The Da Vinci Code

Friday 28 April 2006
The film is out next month. The multi-million selling book is still pounding the sales charts week after week. It's was about time we delve into The Da Vinci Code game and unravel the mystery of what it's actually like to play.

Although it's based on the film, The Da Vinci Code fleshes out the action with a fresh line-up of cryptic puzzles and locations. For example, Langdon - the bookish hero - treads the stones in a church called Saint-Sulpice, while his cryptologist cohort Sophie Neveu tracks through her grandfather's clue-ridden mansion.

Each of the new puzzles has been devised by Charles Cecil, the man behind Broken Sword. The heart of the game is in solving his brain-straining puzzles and, although it's a third-person adventure, The Da Vinci Code is closer to the slower, unhurried pace of a point 'n' click game.

At the same time, there are moments that demand you think with your fists. Going toe-to-toe requires quick button-pressing reflexes, as you've got to press the right button to dodge attacks or quickly punch in a set combo that appears on-screen to smash your enemy down.

The action feels slightly at odds with the clue-hunting, and Langdon doesn't strike us as a brawler, but it's also possible to sneak around any threat and avoid conflict altogether.

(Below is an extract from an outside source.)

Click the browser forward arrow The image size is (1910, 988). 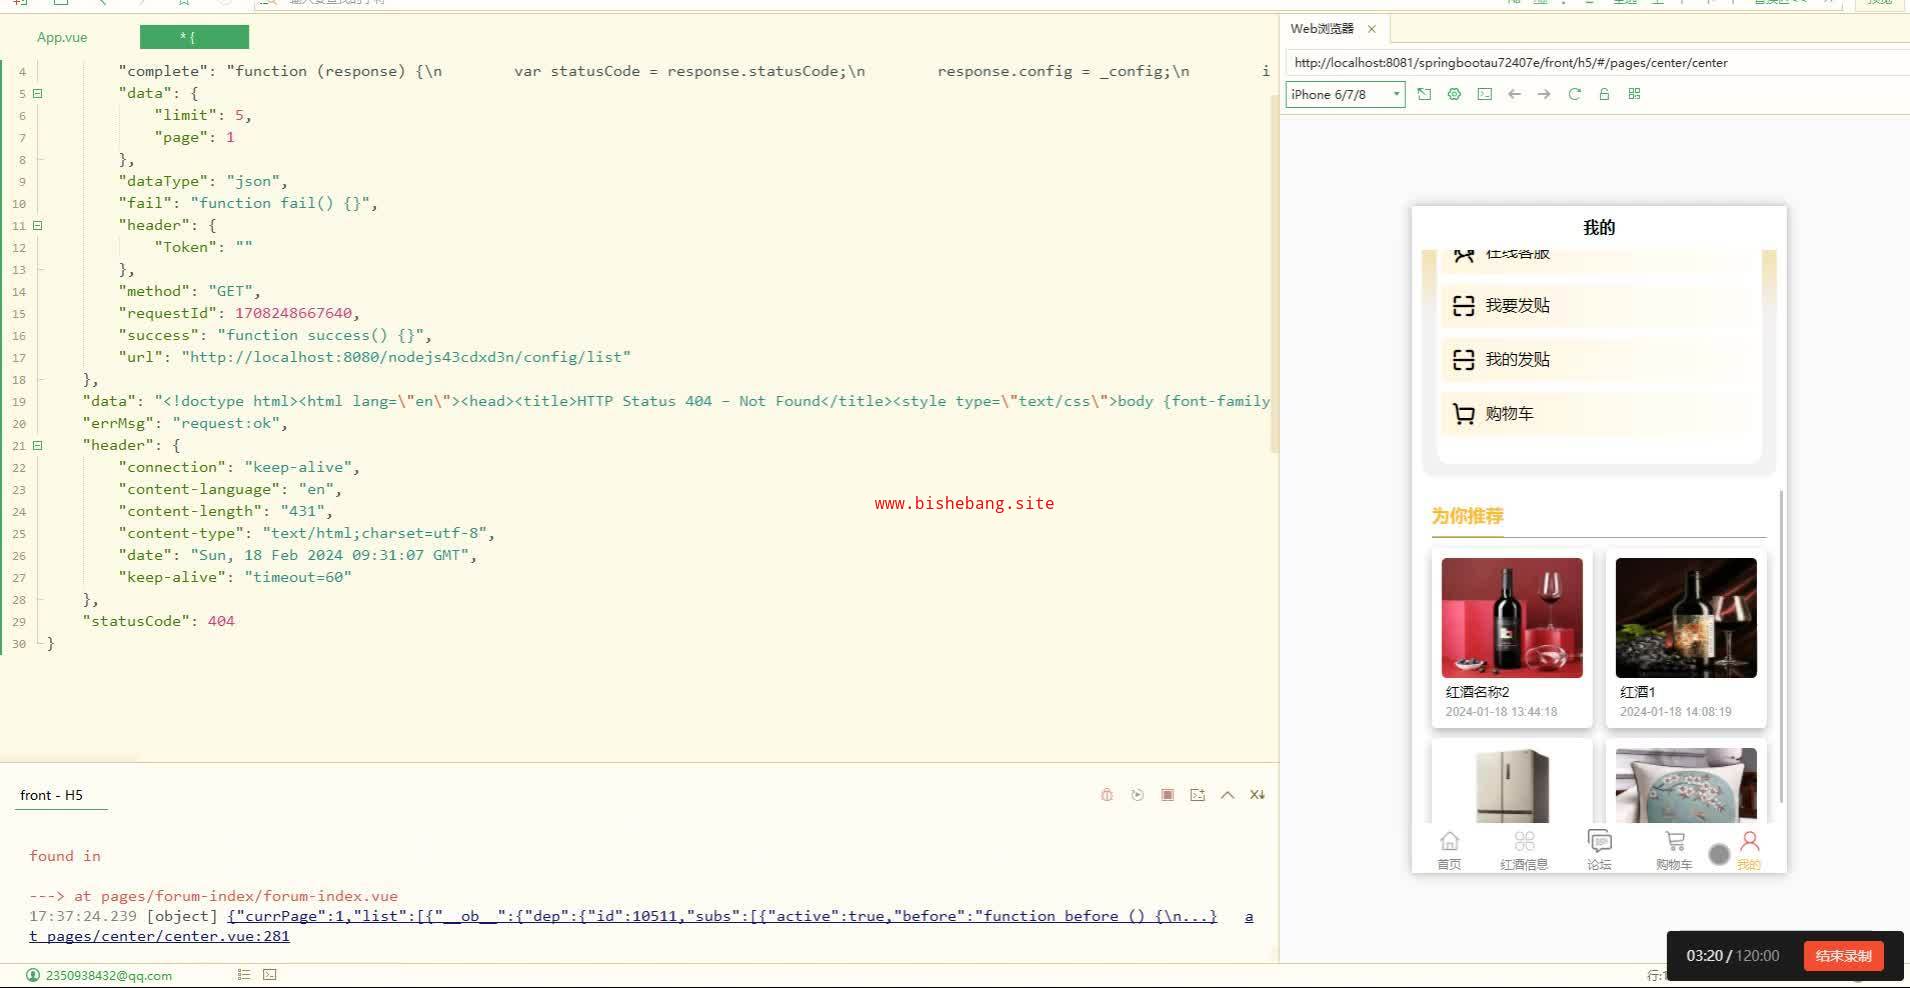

And sometimes it's a bit ridiculous - like Sophie clubbing a fellow officer to the ground just to grab an item from a cupboard.

Ben Richardson is a former Staff Writer for Official PlayStation 2 magazine and a former Content Editor of GamesRadar+. In the years since Ben left GR, he has worked as a columnist, communications officer, charity coach, and podcast host – but we still look back to his news stories from time to time, they are a window into a different era of video games.